I start unboxing the food, taking note of the dishes he’d chosen. “I like Thai,” I say.
I’d have said that even if I didn’t.
“Thank you,” I add, only to go awkwardly silent after that. What am I supposed to say to this man? It’s not as though “I’m sorry” covers it, especially when I’m not actually sorry at all.
Misha doles out some food for himself and sits down at the table, right where I’d been sitting to eat my ramen.
I watch him eat for a few minutes, unsure of myself, until he looks up at me. “You don’t want to eat?” he asks.
My stomach rumbles, making it impossible for me to claim I’m not hungry. “I do,” I say carefully. I sit down in the only other chair. “But I guess I’d also like to know if this is my last meal as a somewhat free man.”
“If you don’t cooperate, it might be,” Misha answers. He catches my glare and laughs. “I’m here on official capacity. Now that I’m cleared for work again, I argued that I already have a ‘rapport’with you, so we might as well have me be the official point of contact on this investigation.”
It’s a good thing I’m sitting down.
“Won’t work,” I tell him without batting an eye, though.
Misha actually looks surprised — and a little disappointed, too.
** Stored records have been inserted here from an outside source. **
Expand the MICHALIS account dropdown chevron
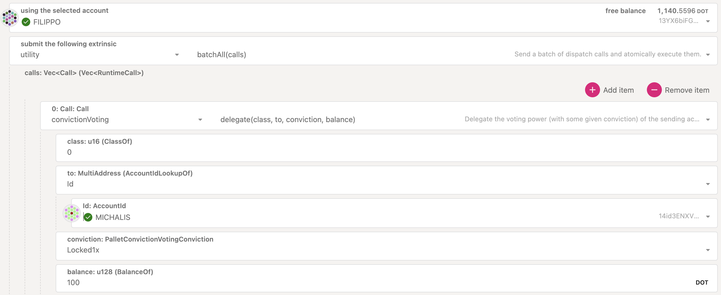 point(708,216)
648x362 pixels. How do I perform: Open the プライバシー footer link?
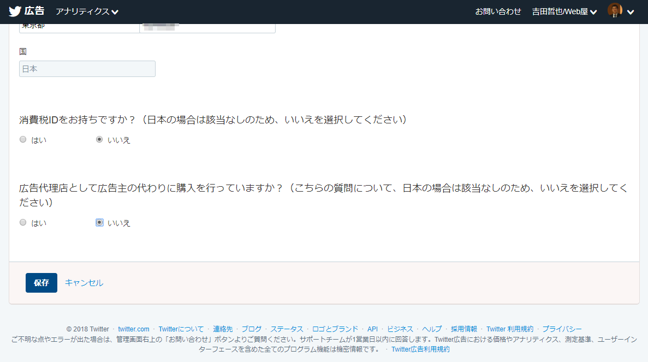pyautogui.click(x=562, y=329)
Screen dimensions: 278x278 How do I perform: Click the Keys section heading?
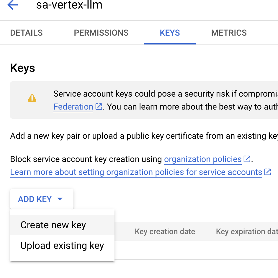click(x=22, y=68)
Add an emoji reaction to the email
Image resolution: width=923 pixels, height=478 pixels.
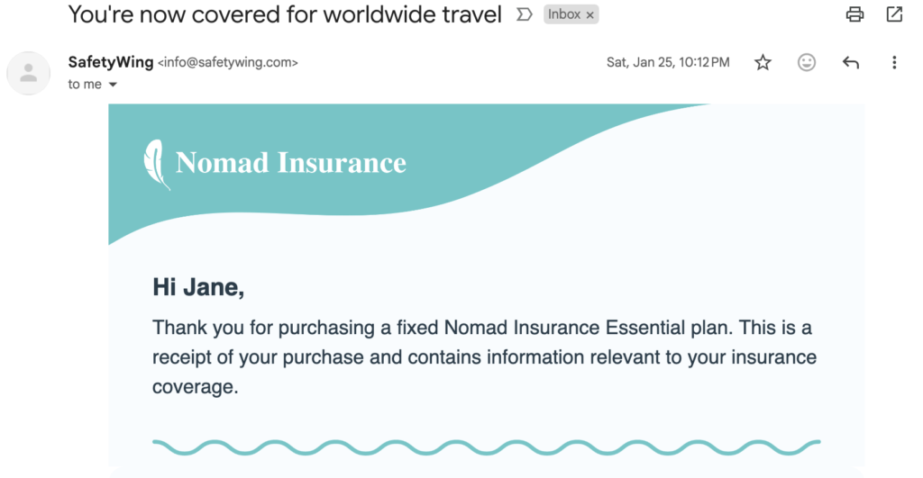click(x=807, y=63)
I pick up a plastic fork, studying the pad Thai in front of me. It looks good, smells good, too, but I’m not going to beat around the bush. “It won’t work because I’ve already gotten a taste of you,Misha. I refuse to see you again and again without being able to touch you.”
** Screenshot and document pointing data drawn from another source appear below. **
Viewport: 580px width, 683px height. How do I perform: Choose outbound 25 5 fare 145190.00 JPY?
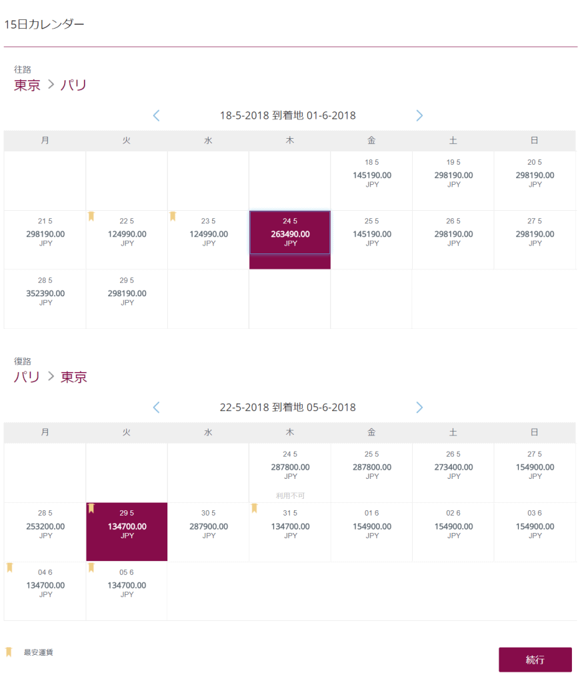[x=371, y=240]
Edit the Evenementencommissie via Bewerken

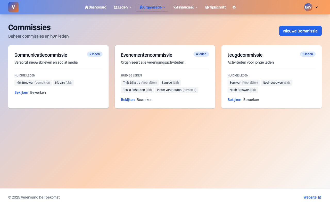(x=144, y=100)
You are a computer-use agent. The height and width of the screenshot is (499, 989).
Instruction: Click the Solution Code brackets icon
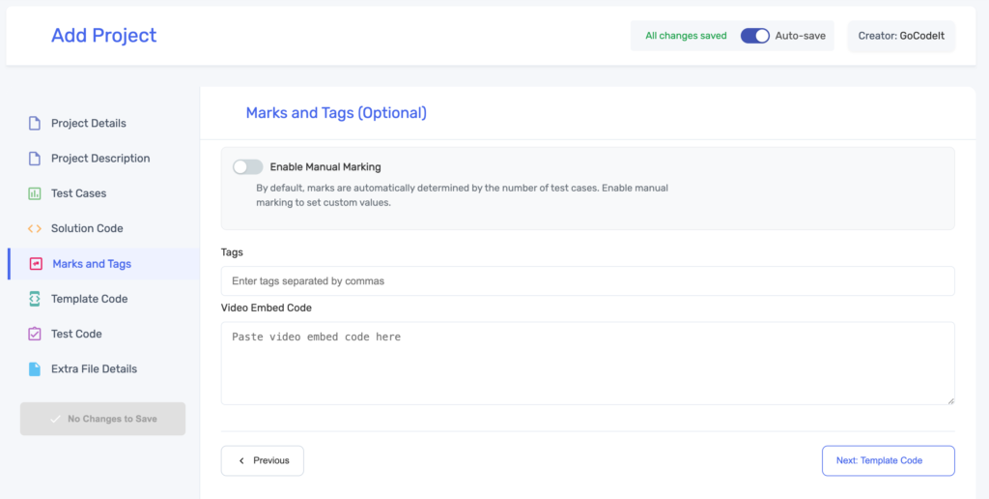[x=35, y=229]
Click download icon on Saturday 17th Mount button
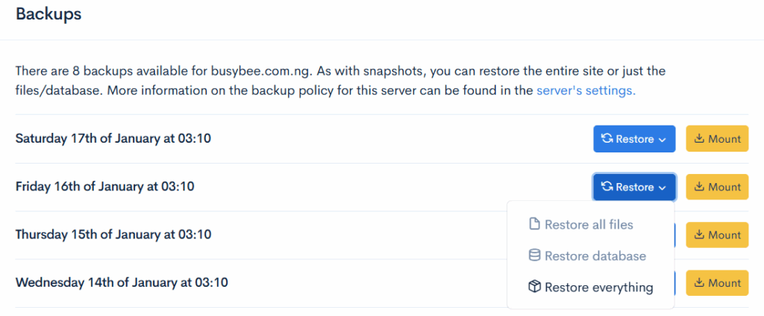This screenshot has height=316, width=764. coord(699,139)
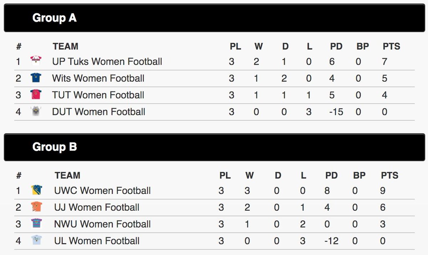428x255 pixels.
Task: Click the TEAM column header in Group A
Action: [65, 46]
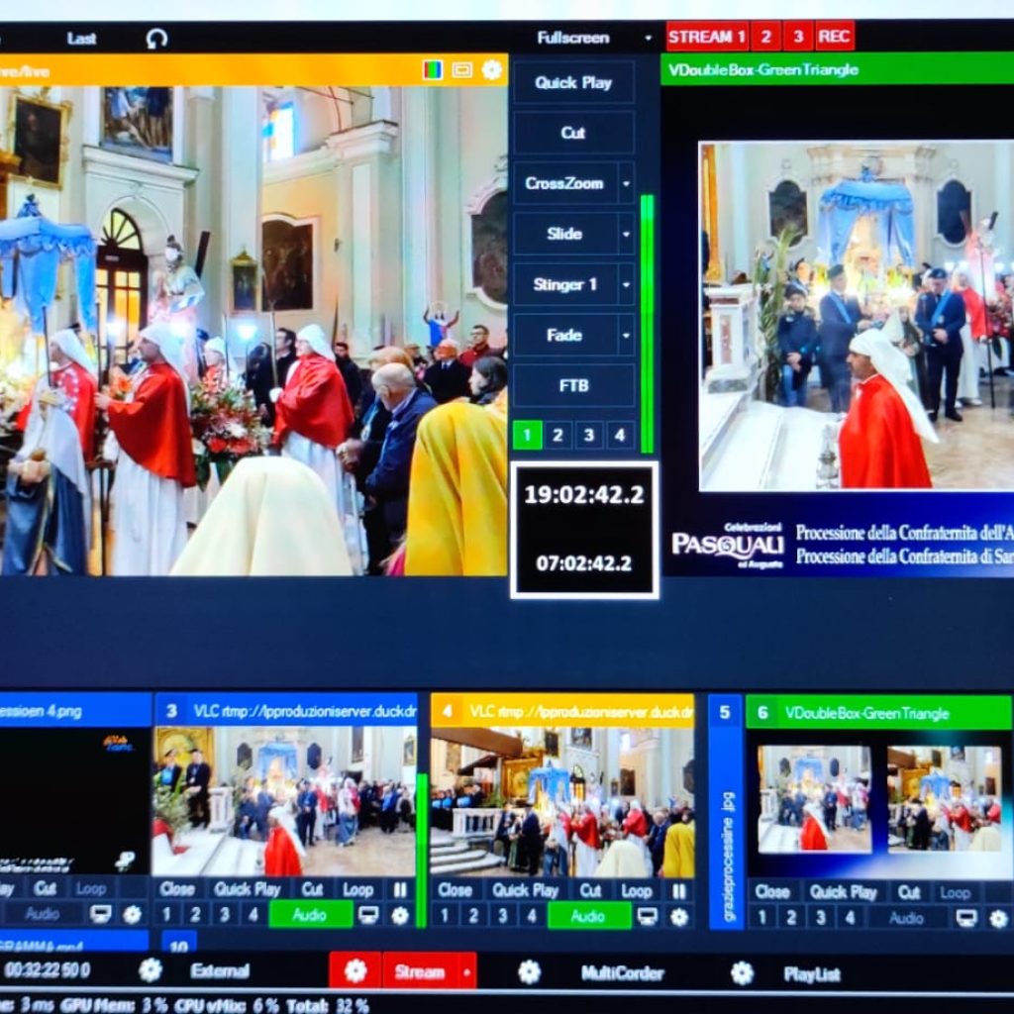
Task: Open PlayList settings gear
Action: click(x=742, y=973)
Misha stops eating and looks at me far more seriously. “That’s your condition? If you don’t get to fuck me, you don’t help take down more child slavers?”
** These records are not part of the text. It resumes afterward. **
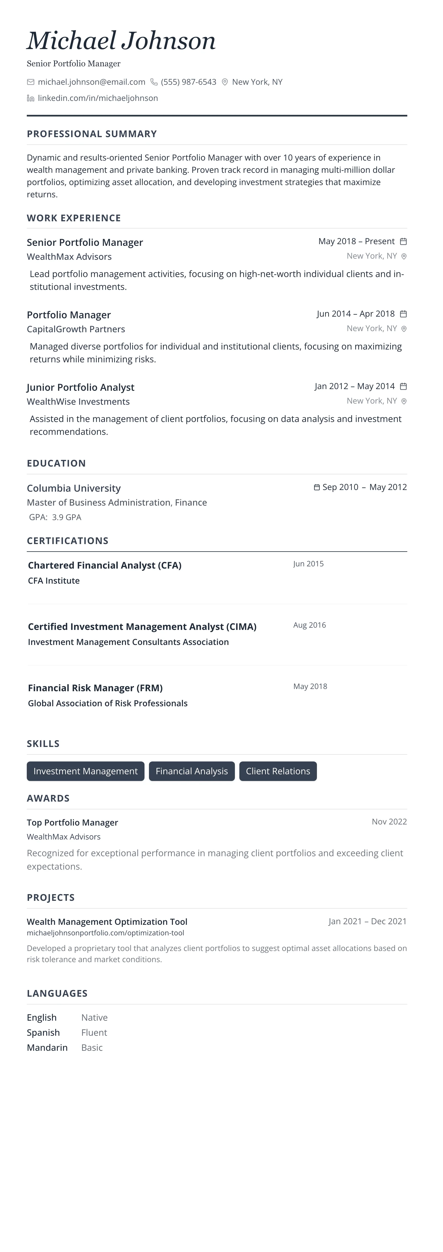Click the location pin under WealthMax Advisors dates
The image size is (443, 1252).
coord(404,256)
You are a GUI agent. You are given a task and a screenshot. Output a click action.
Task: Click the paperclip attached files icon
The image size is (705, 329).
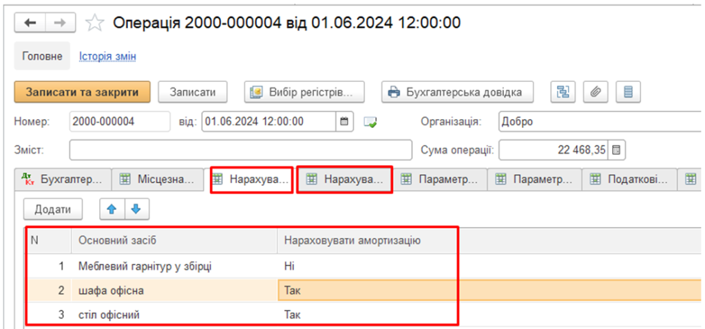pos(595,92)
I blink at him, just as surprised as he’d been. “What? No?” I shake my head. “That’s not what I…” I make an agitated noise before spearing my noodles with the fork. “I’m supposed to be a law-abiding citizen now, which means I can’t fuck my point of contact.”
Misha glances down at his food, not saying anything for a while.
The silence is awkward, and it stretches on for a long moment.
“I didn’t have to take this posting,” Misha says quietly. “I think a lot of people argued against it, in fact. But…” He lets out a soft huff. “I couldn’t get you out of my head either. I’ve never felt anything like that. And if you’d resisted, if you’d decided keeping other slavers operating was more important… If you hadn’t saved Tiffany—that is, ‘Fifi’—and the others, or if you hadn’t led us to those kids you’d already saved…”
I swallow hard, looking at his handsome face, wanting more than anything to just touch him and run my fingers through his hair. I have to remind myself that we live in a different world now, one where I can’t just touch him and take him whenever I please. “I did a lot of things, said a lot of things,” I say, carefully choosing my words.
His lips part like he’s about to try to speak, but I shake my head and he quiets. I have more to say.
“I also raped you,” I continue. “I’d do it all over again, too. So that… That’s why it won’t work.”
Misha meets my eyes. “Yeah. You’re not a good person. Turning over a new leaf now doesn’t absolve you of your past sins. But I think there’s hope for you. And what you did to me…” He shrugs. “I know what most people would say about it. But my therapist said there’s no one correct way to feel about what happened to me. So forgive me if I don’t think what you did to me is the same as what’s happening to all those people I’m working to save.”